CPU Monitoring
Last modified on March 24, 2023
Once you’ve set up your relays and/or gateways, you may wish to set up automated monitoring. This page describes two major methods of verifying the health and capacity of your StrongDM relays and gateways.
Functionality/Liveness Check
The StrongDM binary includes a configurable ’liveness’ URL that you can use to verify that the relay/gateway is alive and functioning properly. To enable this URL:
- Docker: Add
-e SDM_ORCHESTRATOR_PROBES=:9090
to the invocation. 9090 is the default port; you can replace it with any port. - Kubernetes: Liveness check is already enabled in the Kubernetes configuration.

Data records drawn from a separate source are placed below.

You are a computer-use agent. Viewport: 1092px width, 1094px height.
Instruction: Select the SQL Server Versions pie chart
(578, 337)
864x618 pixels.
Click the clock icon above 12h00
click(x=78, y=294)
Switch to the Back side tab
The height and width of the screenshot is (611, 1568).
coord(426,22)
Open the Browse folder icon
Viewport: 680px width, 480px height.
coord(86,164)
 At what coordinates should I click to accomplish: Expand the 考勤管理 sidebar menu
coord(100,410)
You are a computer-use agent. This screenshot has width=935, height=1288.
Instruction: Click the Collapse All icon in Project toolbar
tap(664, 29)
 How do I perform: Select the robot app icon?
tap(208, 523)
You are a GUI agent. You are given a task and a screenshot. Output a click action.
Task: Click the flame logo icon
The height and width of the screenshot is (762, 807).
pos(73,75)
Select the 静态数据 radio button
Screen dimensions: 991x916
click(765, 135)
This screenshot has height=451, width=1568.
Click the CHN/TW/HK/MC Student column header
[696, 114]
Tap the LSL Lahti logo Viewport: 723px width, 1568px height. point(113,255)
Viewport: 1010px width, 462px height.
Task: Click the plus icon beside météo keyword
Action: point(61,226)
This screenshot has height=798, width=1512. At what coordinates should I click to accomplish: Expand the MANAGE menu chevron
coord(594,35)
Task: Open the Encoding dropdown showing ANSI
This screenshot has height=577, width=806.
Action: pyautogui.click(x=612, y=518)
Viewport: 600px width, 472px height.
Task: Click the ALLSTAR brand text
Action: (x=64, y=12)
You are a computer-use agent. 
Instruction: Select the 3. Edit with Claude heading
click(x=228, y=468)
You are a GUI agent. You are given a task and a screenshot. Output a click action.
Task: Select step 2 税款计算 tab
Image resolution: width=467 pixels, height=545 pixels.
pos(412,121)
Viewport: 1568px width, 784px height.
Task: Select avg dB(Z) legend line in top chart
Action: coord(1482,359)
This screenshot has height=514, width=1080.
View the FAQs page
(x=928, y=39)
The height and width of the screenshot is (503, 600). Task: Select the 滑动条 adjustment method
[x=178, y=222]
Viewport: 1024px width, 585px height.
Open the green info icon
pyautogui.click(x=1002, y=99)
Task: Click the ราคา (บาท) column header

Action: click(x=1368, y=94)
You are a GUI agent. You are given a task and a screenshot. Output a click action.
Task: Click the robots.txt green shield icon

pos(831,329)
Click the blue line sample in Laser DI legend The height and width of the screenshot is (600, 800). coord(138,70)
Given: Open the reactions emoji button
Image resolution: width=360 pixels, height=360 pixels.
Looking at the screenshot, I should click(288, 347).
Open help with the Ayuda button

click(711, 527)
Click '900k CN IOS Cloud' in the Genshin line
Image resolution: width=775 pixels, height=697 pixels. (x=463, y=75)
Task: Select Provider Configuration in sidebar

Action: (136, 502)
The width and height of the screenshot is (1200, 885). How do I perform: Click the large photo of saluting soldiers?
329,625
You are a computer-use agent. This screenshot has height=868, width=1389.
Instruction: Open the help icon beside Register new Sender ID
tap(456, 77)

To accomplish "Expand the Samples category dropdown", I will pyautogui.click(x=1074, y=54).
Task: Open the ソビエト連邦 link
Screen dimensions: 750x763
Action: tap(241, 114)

- Direct configuration: Add the
SDM_ORCHESTRATOR_PROBES
environment variable when starting the relay/gateway process, setting it to:9090
or whichever port you prefer.
Once configured, you can check http://ip-of-relay:9090/liveness
, replacing 9090
with the port you configured in the environment variable. If it returns HTTP status 200, then the relay/gateway is in good health.
Relay/Gateway Capacity
The StrongDM binary is carefully designed to use a relatively constant amount of RAM, so its memory utilization should not change significantly through the process lifecycle. Because of this, StrongDM recommends watching the CPU load of the underlying machine to assess the need for additional capacity.
Load Average
The StrongDM binary will use all available CPUs. If you note that more than 50% of your CPU cores are constantly saturated, then this is a good measure that it is time to scale up.
CPU Time of sdm Process
If you notice that the CPU time of the sdm
process is increasing faster than real time (for instance, if it uses 30 hours of CPU time in 15 hours of real time) then this is another indication that it is time to scale up capacity.